SUPPLIED DATA START

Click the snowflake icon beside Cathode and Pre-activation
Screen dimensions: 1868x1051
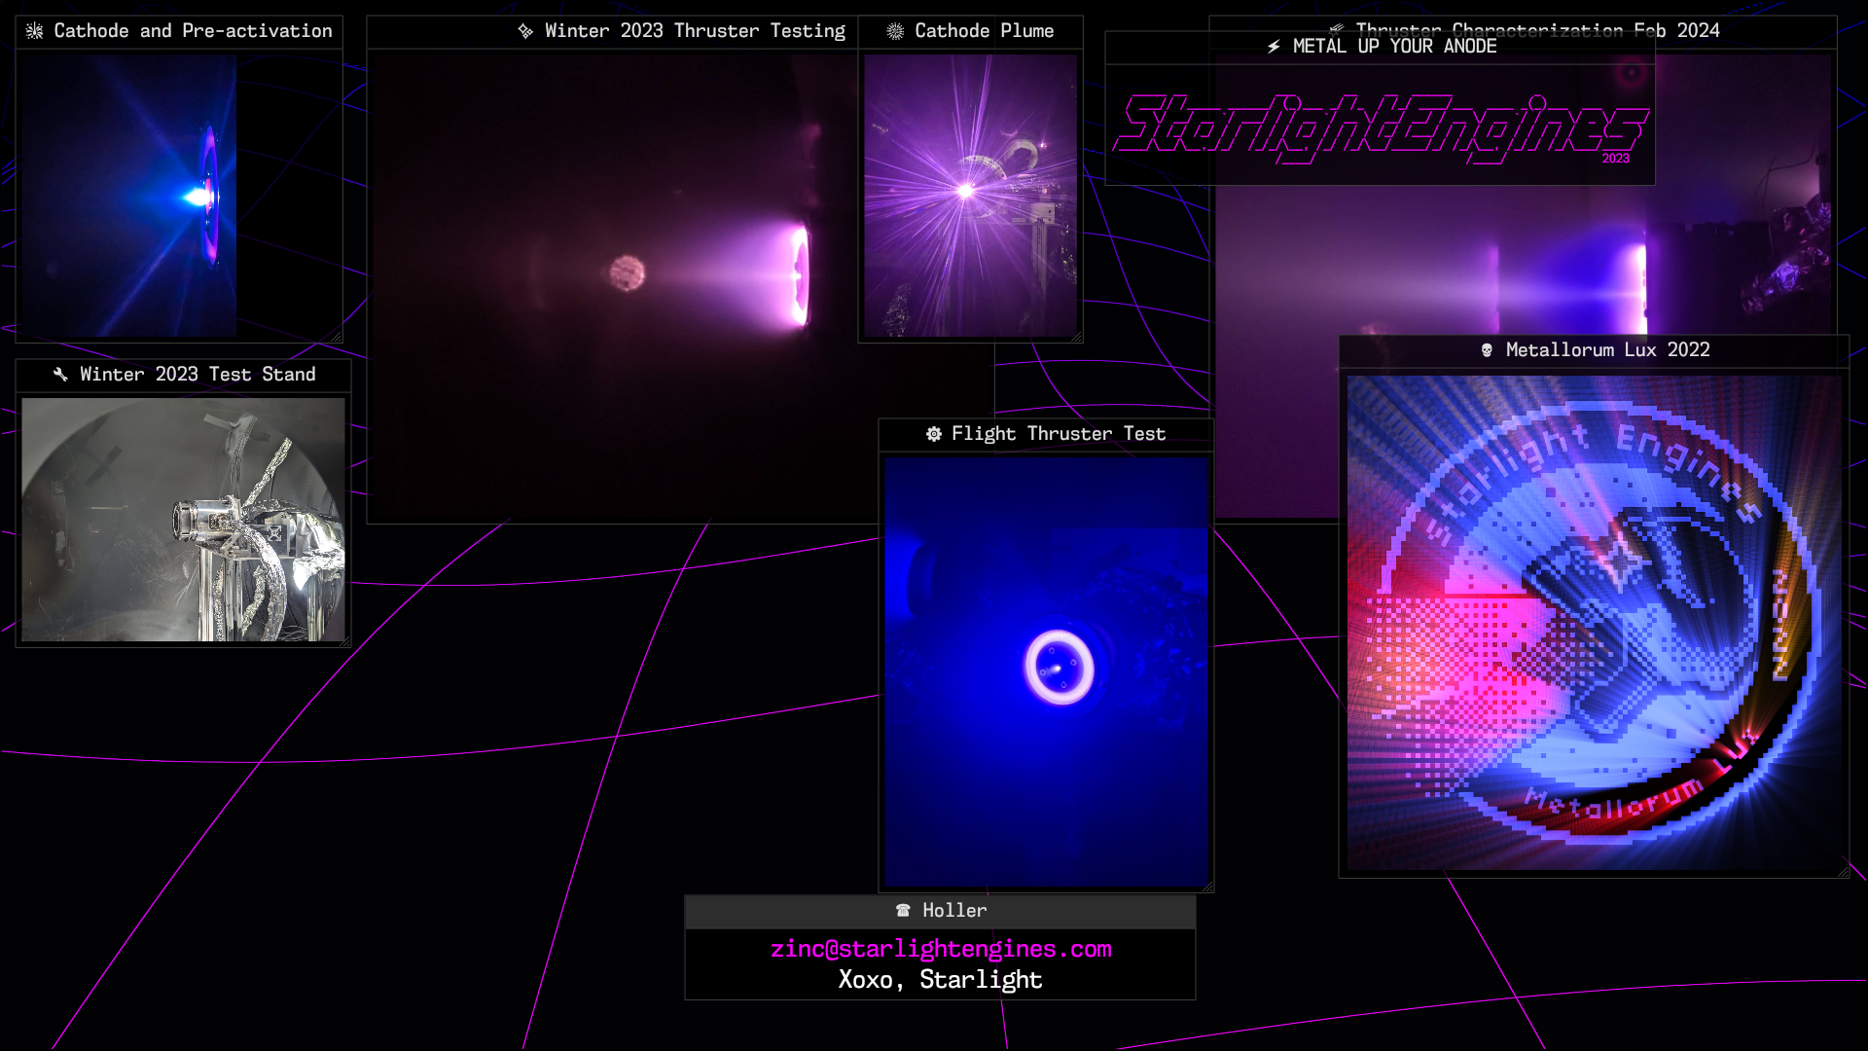pyautogui.click(x=34, y=31)
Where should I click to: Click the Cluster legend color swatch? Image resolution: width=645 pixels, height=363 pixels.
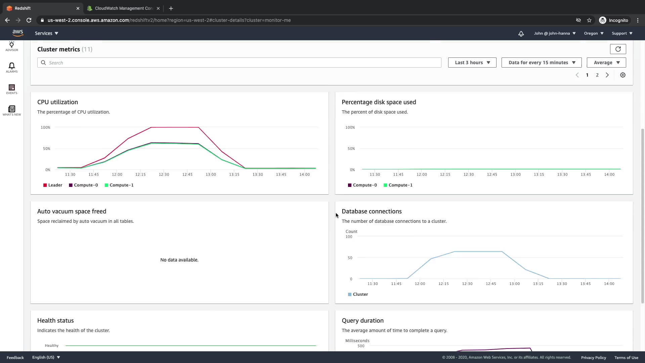point(350,294)
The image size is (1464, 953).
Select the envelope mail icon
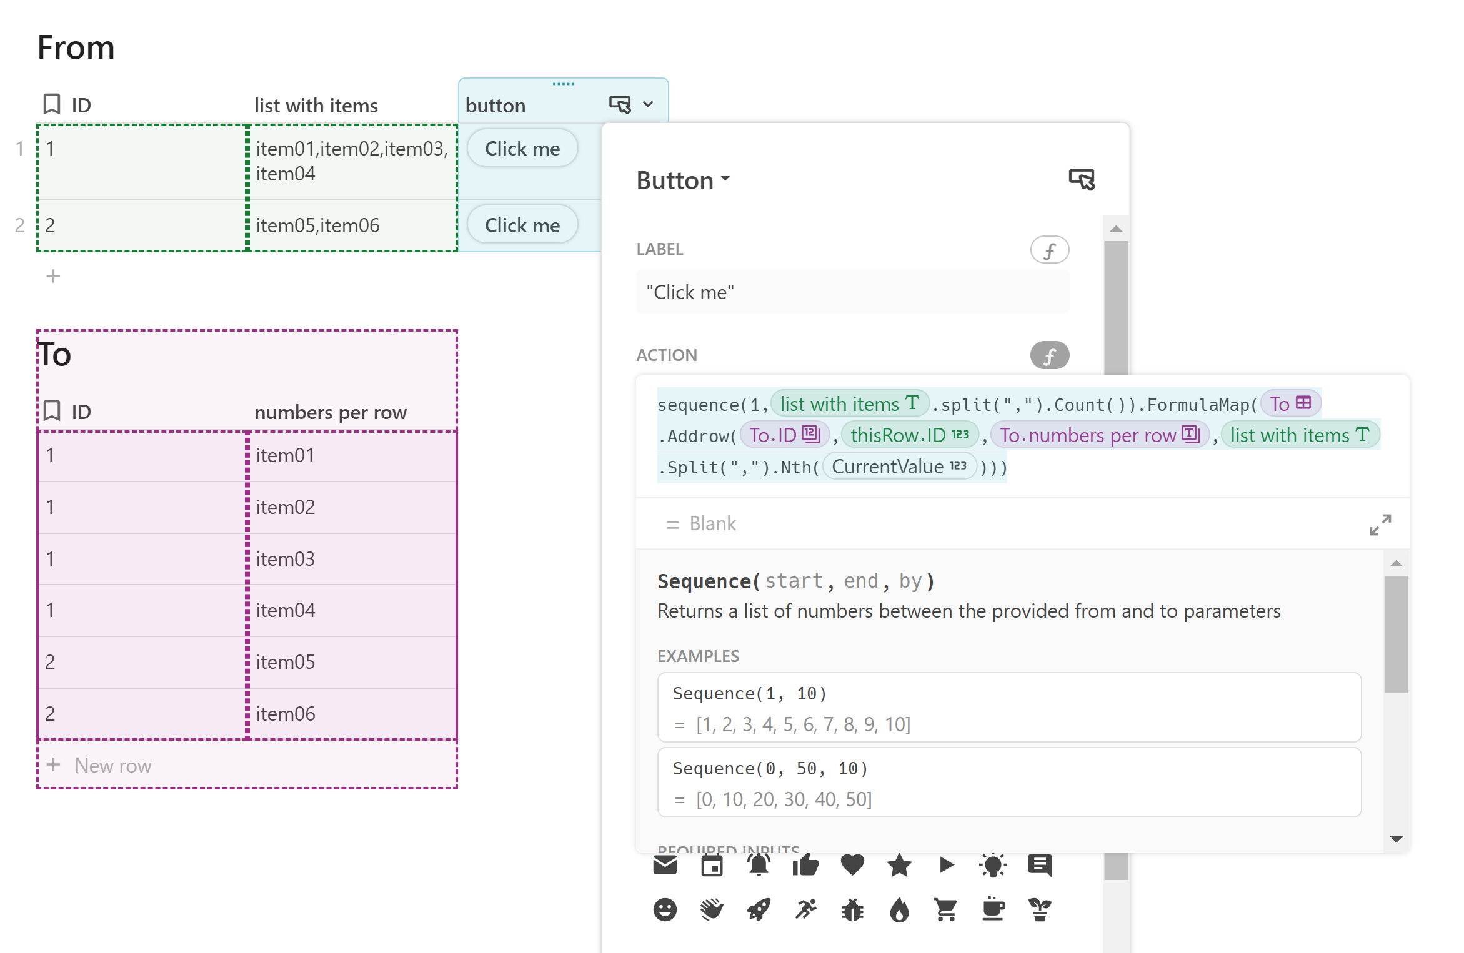[665, 865]
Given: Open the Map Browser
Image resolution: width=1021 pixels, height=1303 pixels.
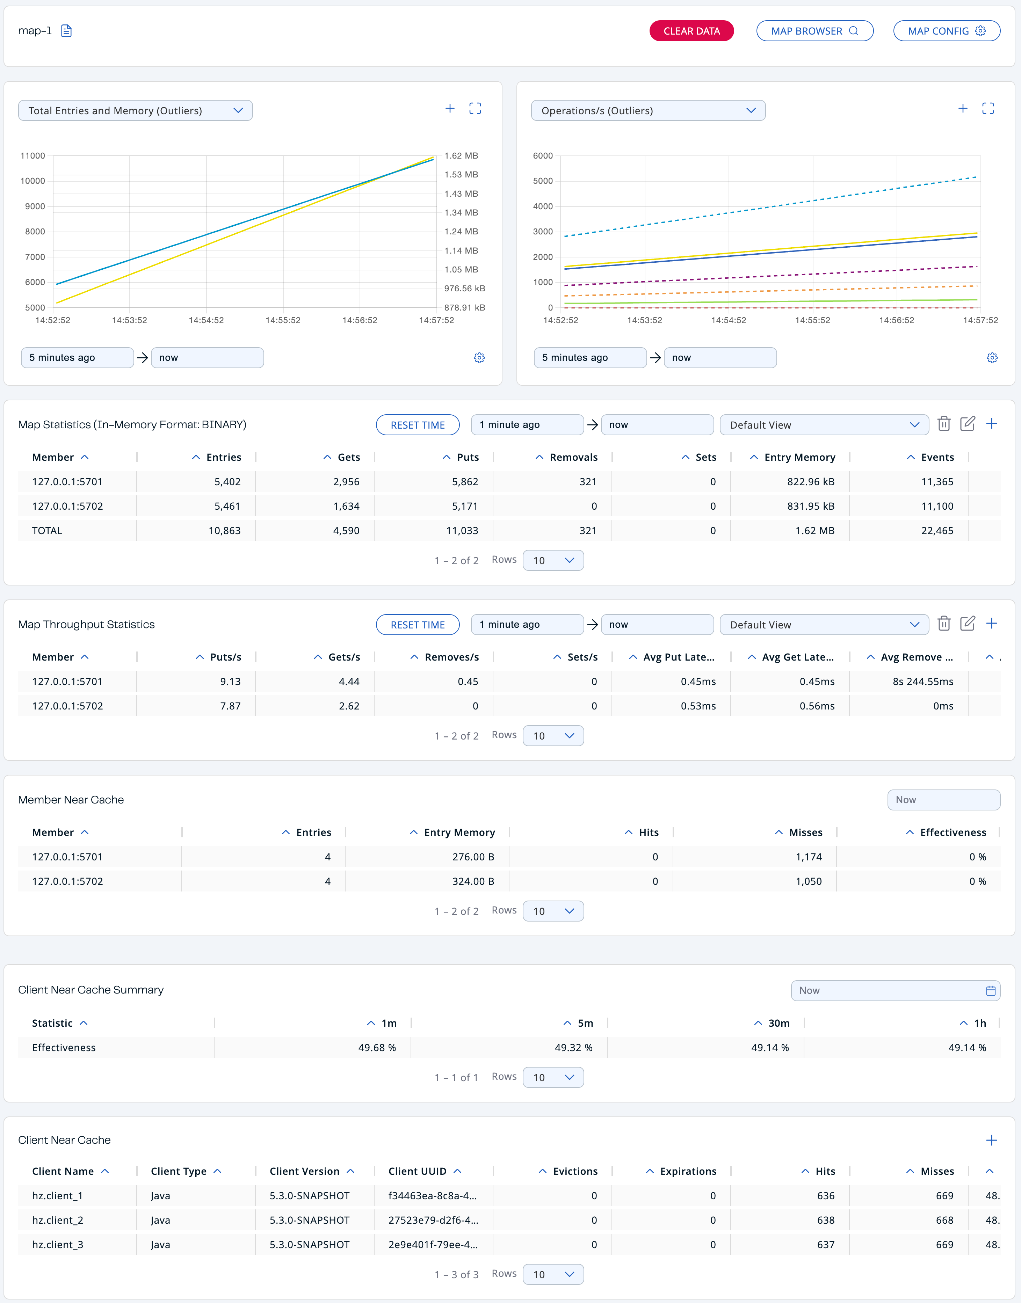Looking at the screenshot, I should click(814, 31).
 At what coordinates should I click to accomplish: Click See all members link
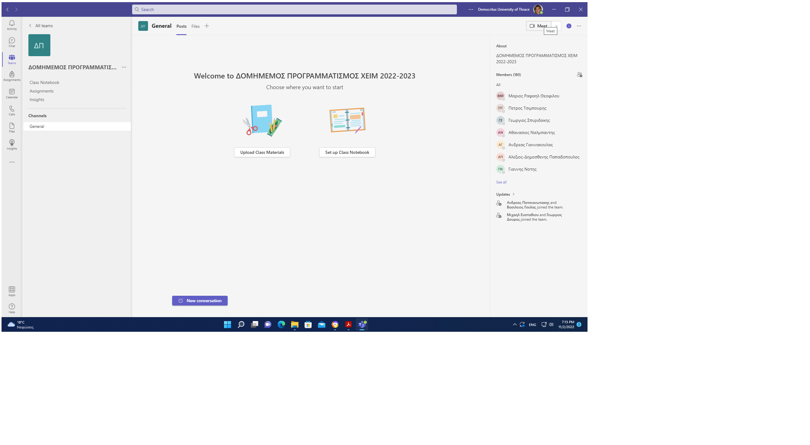[x=501, y=182]
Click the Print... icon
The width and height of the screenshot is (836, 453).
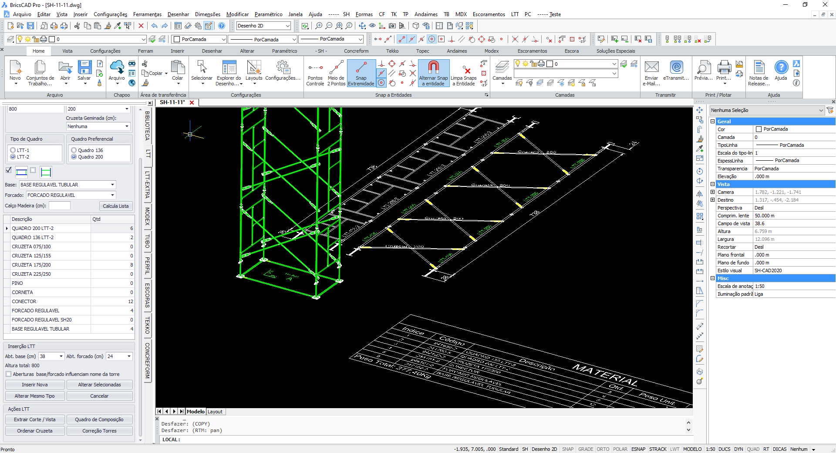tap(724, 70)
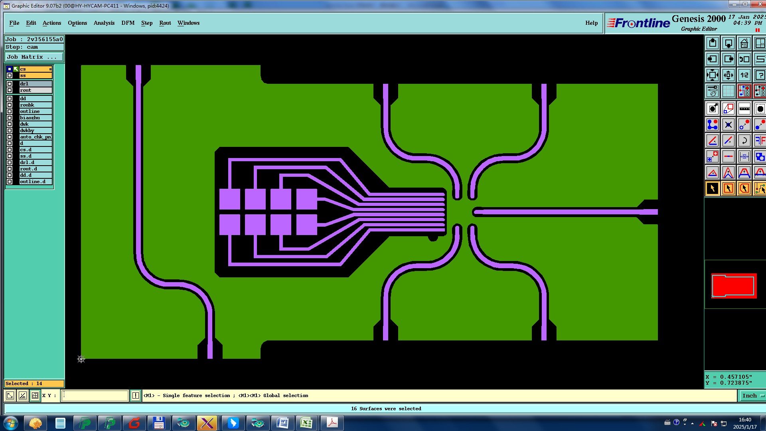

SUPPLIED DATA END

EXERCISE DETAILS: Repeat, with no pictures, each line from the beginning of the data through the line containing "The image size is (1464, 953).", inclusive.

COMPLETED TASK:
Click the snowflake icon beside Cathode and Pre-activation
Screen dimensions: 1868x1051
pyautogui.click(x=34, y=31)
Where should I click to: Click the Cluster legend color swatch? Image resolution: width=645 pixels, height=363 pixels.
point(350,294)
The image size is (1464, 953).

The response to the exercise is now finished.